----- Data lines
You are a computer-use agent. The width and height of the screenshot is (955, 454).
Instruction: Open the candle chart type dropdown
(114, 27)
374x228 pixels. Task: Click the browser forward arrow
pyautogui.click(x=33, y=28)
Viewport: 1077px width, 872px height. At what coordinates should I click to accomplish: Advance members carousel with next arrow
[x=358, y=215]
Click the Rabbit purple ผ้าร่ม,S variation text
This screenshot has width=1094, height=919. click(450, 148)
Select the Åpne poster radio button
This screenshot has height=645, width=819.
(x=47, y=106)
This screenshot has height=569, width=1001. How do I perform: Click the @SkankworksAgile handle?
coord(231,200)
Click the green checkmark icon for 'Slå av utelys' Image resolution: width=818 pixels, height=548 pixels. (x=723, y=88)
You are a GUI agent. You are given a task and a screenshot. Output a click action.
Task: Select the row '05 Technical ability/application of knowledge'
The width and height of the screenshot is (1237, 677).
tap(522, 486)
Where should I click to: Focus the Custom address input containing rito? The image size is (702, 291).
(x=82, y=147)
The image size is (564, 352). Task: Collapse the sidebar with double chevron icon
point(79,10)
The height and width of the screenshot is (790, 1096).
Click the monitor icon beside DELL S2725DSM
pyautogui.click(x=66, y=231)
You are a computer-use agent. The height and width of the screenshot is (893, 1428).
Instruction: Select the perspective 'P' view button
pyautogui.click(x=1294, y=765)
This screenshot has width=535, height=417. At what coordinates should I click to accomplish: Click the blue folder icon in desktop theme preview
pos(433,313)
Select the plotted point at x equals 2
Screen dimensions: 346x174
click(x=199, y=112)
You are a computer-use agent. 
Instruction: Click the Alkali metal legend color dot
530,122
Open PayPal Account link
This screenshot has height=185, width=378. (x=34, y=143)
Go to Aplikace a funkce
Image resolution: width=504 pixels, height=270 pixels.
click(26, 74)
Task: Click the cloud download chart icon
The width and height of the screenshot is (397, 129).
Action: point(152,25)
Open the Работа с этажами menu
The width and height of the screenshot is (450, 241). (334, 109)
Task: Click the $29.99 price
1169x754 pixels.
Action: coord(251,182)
----------
• [Given request]: Rewrite the entries starting with the line that contains "The height and width of the screenshot is (790, 1096)." and going on through the line that contains "pyautogui.click(x=1294, y=765)", including every line in that span, and shift each coordinate in the answers by adding 62 to it.

• [Exercise response]:
The height and width of the screenshot is (790, 1096).
Click the monitor icon beside DELL S2725DSM
pyautogui.click(x=128, y=293)
You are a computer-use agent. The height and width of the screenshot is (893, 1428).
Instruction: Select the perspective 'P' view button
pyautogui.click(x=1356, y=827)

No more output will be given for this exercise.